Blutende Wunde – Unfallflucht erlaubt?

Buchstäblich täglich kommt es zur Einleitung zahlreicher Verfahren wegen unerlaubten Entfernens vom Unfallort (§ 142 StGB), auch genannt Unfallflucht.

Dieser Straftatbestand gehört nach den Erfahrungen des Verfassers zu den am meisten unterschätzten Normen des Deutschen Strafrechts. Und die Folgen eines Verstoßes können äußerst gravierend sein. Nicht nur geht es um den Führerschein und eine Geld- oder sogar Haftstrafe. Auch die Leistung der Versicherung wird häufig verweigert bzw. der Kunde in Regress genommen.

Der BGH hat nun aber entschieden, dass ein Verlassen des Unfallortes gerechtfertigt sein kann, wenn der Unfallverursacher eine eigene Verletzung bemerkt und die Unfallstelle sodann verließ, um eine blutende Wunde versorgen zu lassen. In diesen Fällen könne eine Berechtigung oder Entschuldigung des Entfernens vom Unfallort vorliegen, wie in § 142 II Nr.2 StGB ausdrücklich geregelt.
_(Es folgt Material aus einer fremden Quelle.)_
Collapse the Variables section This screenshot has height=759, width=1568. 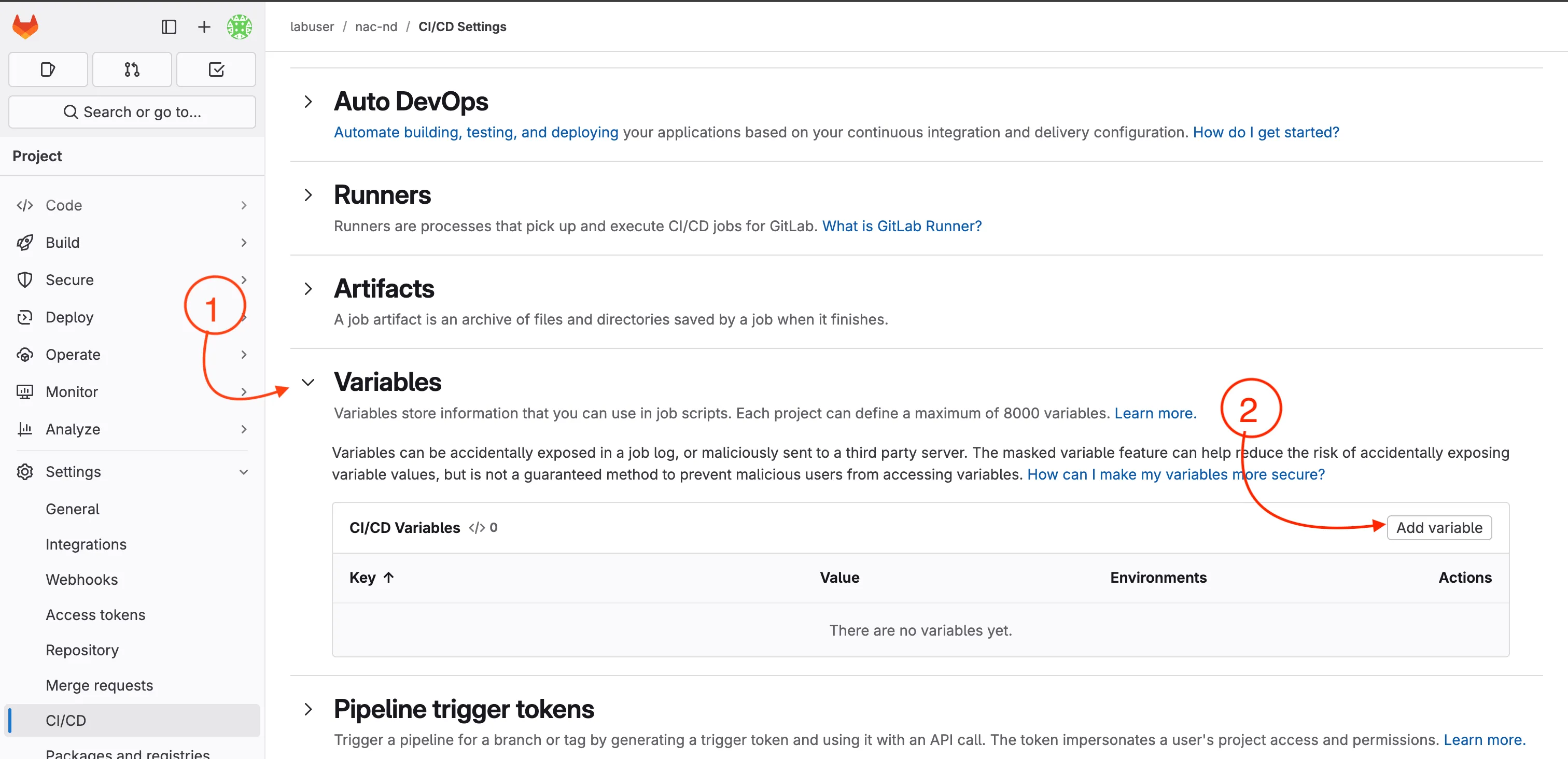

So kann der Fall liegen, wenn der Angeklagte nach dem von ihm verursachten Unfall „einem Fluchtimpuls folgend“ zu dem Pkw seines Bekannten, der an der Unfallstelle vorbei gefahren kam, gelaufen war und sodann bemerkte, dass er an der Hand erheblich verletzt war. Es war nämlich die Fingerkuppe eines Mittelfingers abgeknickt und eine massive Blutung eingetreten. Sodann ließ sich der Angeklagte im Krankenhaus behandeln und verständigte erst nachher die Polizei. Da das Landgericht nach Auffassung des BGH nicht ausreichend aufgeklärt hatte, ob das Bemerken der Verletzung noch an der Unfallstelle erfolgte und somit ein Entfernen gerechtfertigt hätte, verwies es die Sache an eine andere Strafkammer des Landgerichts zurück.